◆ SECTION DU DOCUMENT ◆
* * * * * * * * *

Alors qu’à la présidentielle, Marine Le Pen a montré que l’Outre-mer était désormais pour elle un puissant socle électoral, aux législatives de juin, c’est la Nupes, et particulièrement La France insoumise, qui a tiré son épingle du jeu. En Polynésie, les indépendantistes, soutenus par la coalition mélenchoniste, ont fait le grand chelem. A la Martinique, celle-ci a remporté les quatre sièges en jeu ; à La Réunion, six des sept circonscriptions… Au total, LR ne dispose plus que d’un député sur 27 et la majorité en compte quatre.
Lors de la campagne élyséenne, Emmanuel Macron n’est pas allé en Outre-mer. Un temps, un déplacement à La Réunion a été évoqué, mais il ne s’est jamais concrétisé. « Réussir une visite Outre-mer n’est jamais gagné. Si vous n’en êtes pas sûr, il vaut mieux ne pas la faire, justifiait alors un pilier du dispositif présidentiel. En 2017, Emmanuel Macron avait fait un très bon déplacement en Guadeloupe, mais un très mauvais en Martinique. »

* * * * * * * * *

◆ EXTRAITS DE DONNÉES ◆
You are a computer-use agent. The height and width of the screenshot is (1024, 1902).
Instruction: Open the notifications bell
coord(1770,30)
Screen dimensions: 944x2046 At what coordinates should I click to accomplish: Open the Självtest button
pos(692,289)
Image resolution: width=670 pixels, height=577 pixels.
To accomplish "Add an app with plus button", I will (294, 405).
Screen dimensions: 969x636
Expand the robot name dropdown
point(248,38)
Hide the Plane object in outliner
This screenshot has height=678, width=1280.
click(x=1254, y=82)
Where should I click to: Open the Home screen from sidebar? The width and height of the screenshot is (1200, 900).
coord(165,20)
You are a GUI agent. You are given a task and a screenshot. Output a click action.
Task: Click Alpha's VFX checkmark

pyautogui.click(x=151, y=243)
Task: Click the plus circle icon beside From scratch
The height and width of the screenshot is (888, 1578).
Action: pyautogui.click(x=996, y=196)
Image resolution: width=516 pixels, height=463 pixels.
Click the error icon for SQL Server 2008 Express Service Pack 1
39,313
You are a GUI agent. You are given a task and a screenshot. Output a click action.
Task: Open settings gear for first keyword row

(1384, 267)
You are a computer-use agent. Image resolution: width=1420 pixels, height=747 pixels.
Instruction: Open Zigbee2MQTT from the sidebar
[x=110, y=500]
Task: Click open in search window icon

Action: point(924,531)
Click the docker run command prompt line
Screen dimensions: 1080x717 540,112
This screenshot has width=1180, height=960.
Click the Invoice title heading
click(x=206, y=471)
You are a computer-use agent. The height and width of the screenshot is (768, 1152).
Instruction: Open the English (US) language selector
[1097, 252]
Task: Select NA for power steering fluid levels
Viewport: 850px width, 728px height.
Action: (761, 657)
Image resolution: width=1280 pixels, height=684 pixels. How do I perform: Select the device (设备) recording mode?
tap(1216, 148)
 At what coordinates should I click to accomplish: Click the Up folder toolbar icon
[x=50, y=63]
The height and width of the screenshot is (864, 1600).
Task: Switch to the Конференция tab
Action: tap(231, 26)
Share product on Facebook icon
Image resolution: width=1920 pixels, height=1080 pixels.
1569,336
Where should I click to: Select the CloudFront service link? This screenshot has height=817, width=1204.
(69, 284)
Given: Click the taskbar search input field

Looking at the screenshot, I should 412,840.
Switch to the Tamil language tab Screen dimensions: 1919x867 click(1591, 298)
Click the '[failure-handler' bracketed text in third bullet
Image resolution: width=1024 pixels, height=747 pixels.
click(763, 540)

* * * * * * * * *

◆ LISTE DES CONSIGNES ◆
1. Recopiez mot pour mot l’extrait sur les élections en Outre-mer, en commençant par « Alors qu’à la » et en allant jusqu’à « en compte quatre. ».
2. D’après l’extrait sur les élections en Outre-mer, chacune de ces affirmations est-elle vraie ? Répondez par oui ou non, puis citez les mots de l’extrait qui tranchent.
(a) Après les législatives, LR n’a plus qu’un député sur 27 en Outre-mer.
(b) Pendant la campagne présidentielle, Emmanuel Macron s’est rendu à La Réunion.
(c) En 2017, la visite d’Emmanuel Macron en Martinique s’était bien passée.
Les données n’ont aucun lien avec l’extrait sur les élections en Outre-mer.

◆ RÉPONSES ATTENDUES ◆
1.
Alors qu’à la présidentielle, Marine Le Pen a montré que l’Outre-mer était désormais pour elle un puissant socle électoral, aux législatives de juin, c’est la Nupes, et particulièrement La France insoumise, qui a tiré son épingle du jeu. En Polynésie, les indépendantistes, soutenus par la coalition mélenchoniste, ont fait le grand chelem. A la Martinique, celle-ci a remporté les quatre sièges en jeu ; à La Réunion, six des sept circonscriptions… Au total, LR ne dispose plus que d’un député sur 27 et la majorité en compte quatre.

2.
(a) Oui : « Au total, LR ne dispose plus que d’un député sur 27 »
(b) Non : « Un temps, un déplacement à La Réunion a été évoqué, mais il ne s’est jamais concrétisé. »
(c) Non : « En 2017, Emmanuel Macron avait fait un très bon déplacement en Guadeloupe, mais un très mauvais en Martinique. »